* _Task directions_
Output every entry exactly, without any pictures.

╭──

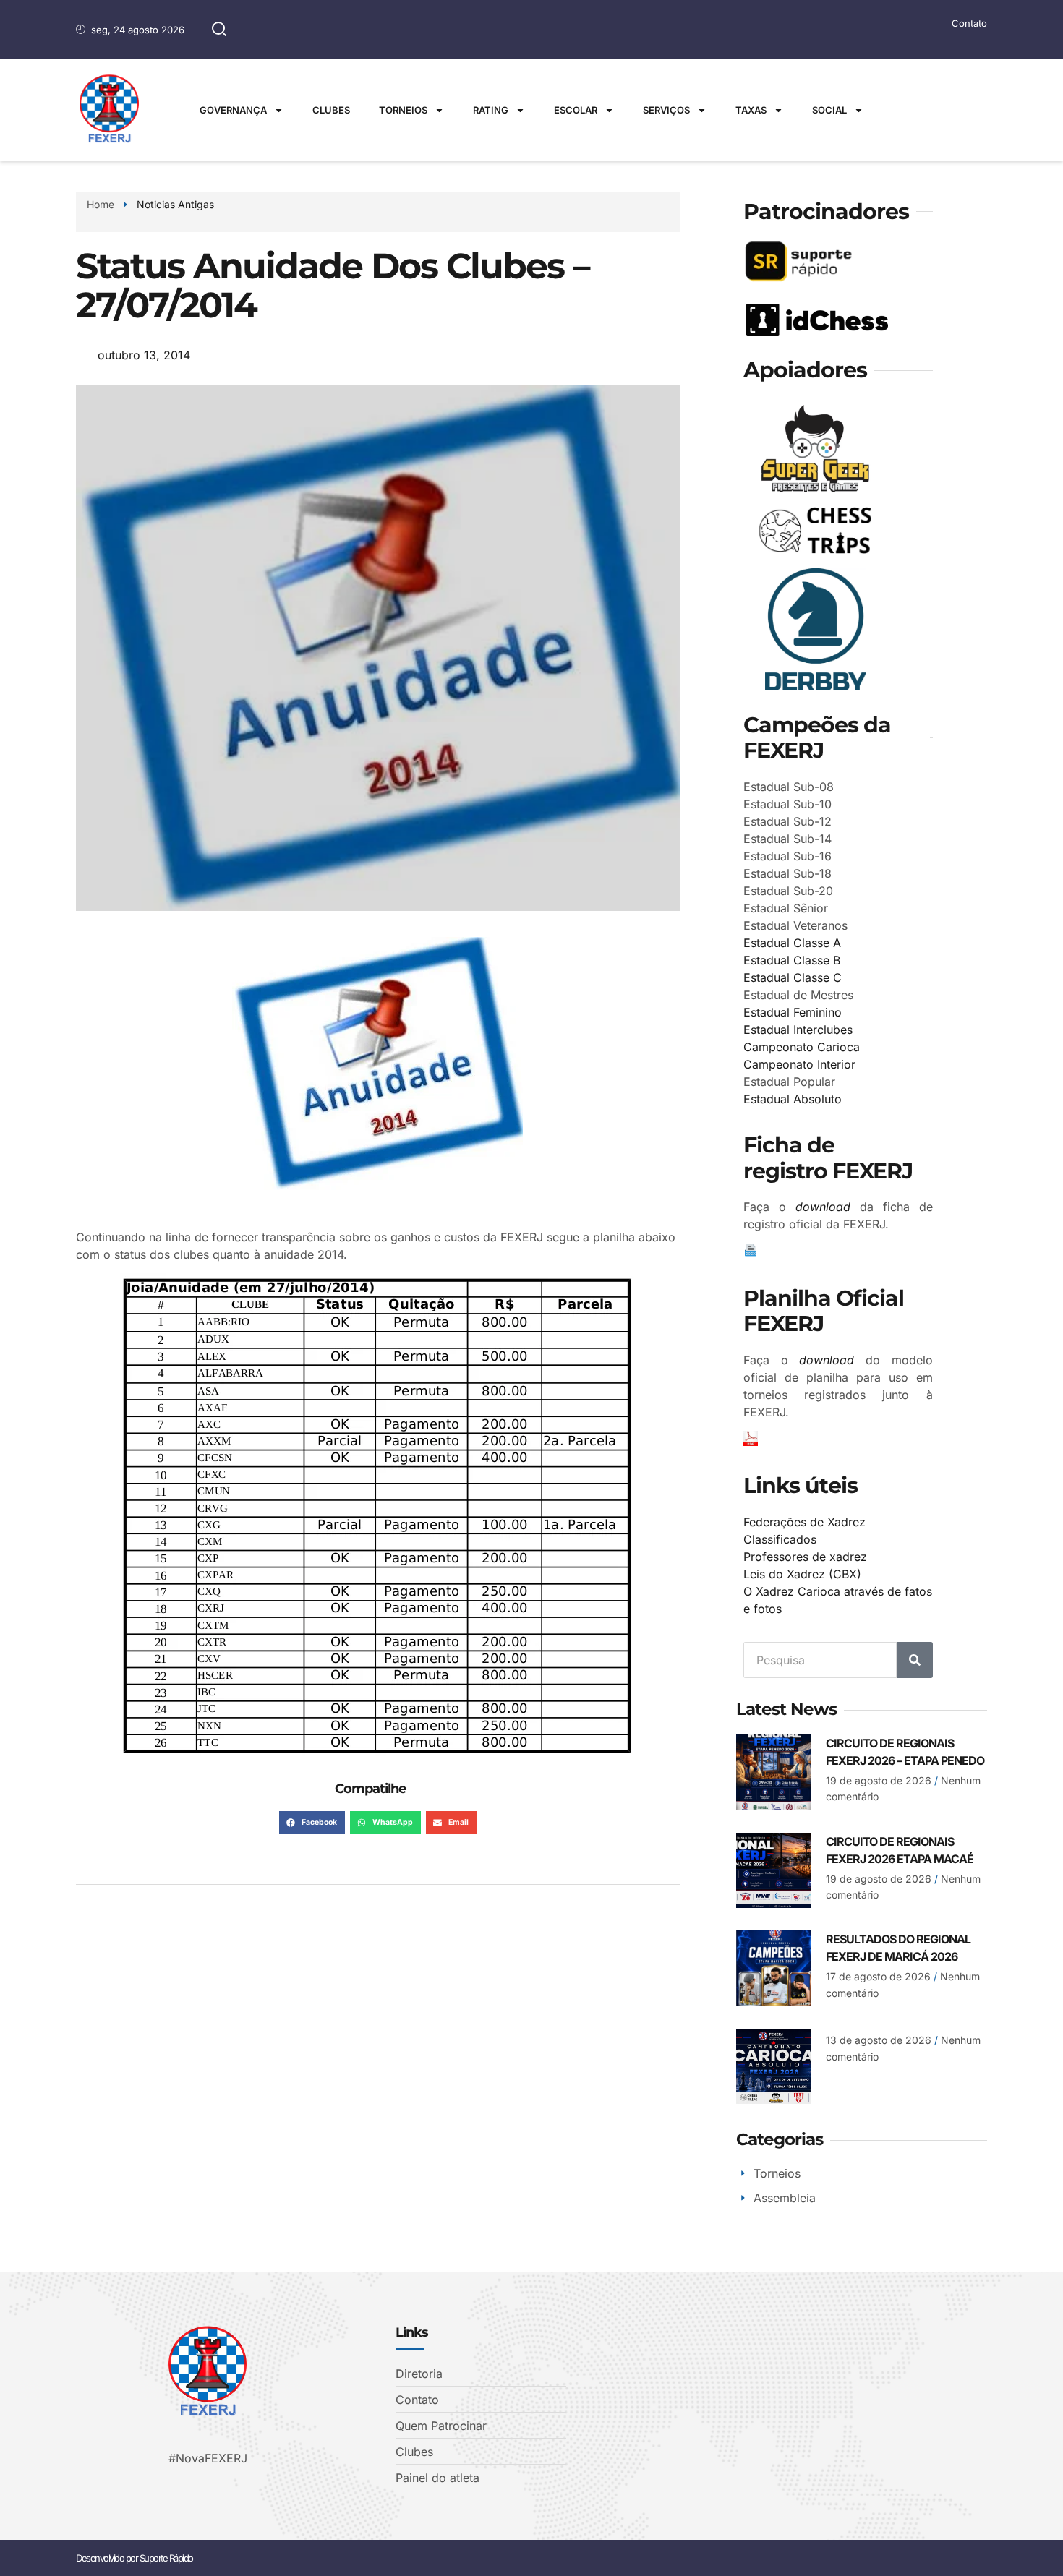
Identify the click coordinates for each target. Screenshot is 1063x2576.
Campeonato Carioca (801, 1047)
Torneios (403, 110)
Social (829, 110)
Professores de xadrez (805, 1556)
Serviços (666, 110)
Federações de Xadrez (804, 1522)
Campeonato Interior (799, 1064)
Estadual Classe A (792, 943)
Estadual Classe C (792, 977)
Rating (490, 110)
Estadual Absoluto (792, 1099)
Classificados (779, 1539)
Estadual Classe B (791, 960)
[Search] (915, 1660)
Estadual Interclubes (798, 1029)
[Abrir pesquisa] (219, 29)
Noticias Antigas (175, 204)
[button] (312, 1822)
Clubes (331, 110)
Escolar (575, 110)
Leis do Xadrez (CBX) (802, 1574)
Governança (233, 110)
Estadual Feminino (792, 1012)
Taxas (751, 110)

╰──

* _Written answer_
Identify the click coordinates for each target. Screenshot is 1063x2576.
Campeonato Carioca (801, 1047)
Torneios (403, 110)
Social (829, 110)
Professores de xadrez (805, 1556)
Serviços (666, 110)
Federações de Xadrez (804, 1522)
Campeonato Interior (799, 1064)
Estadual Classe A (792, 943)
Estadual Classe C (792, 977)
Rating (490, 110)
Estadual Absoluto (792, 1099)
Classificados (779, 1539)
Estadual Classe B (791, 960)
[Search] (915, 1660)
Estadual Interclubes (798, 1029)
[Abrir pesquisa] (219, 29)
Noticias Antigas (175, 204)
[button] (312, 1822)
Clubes (331, 110)
Escolar (575, 110)
Leis do Xadrez (CBX) (802, 1574)
Governança (233, 110)
Estadual Feminino (792, 1012)
Taxas (751, 110)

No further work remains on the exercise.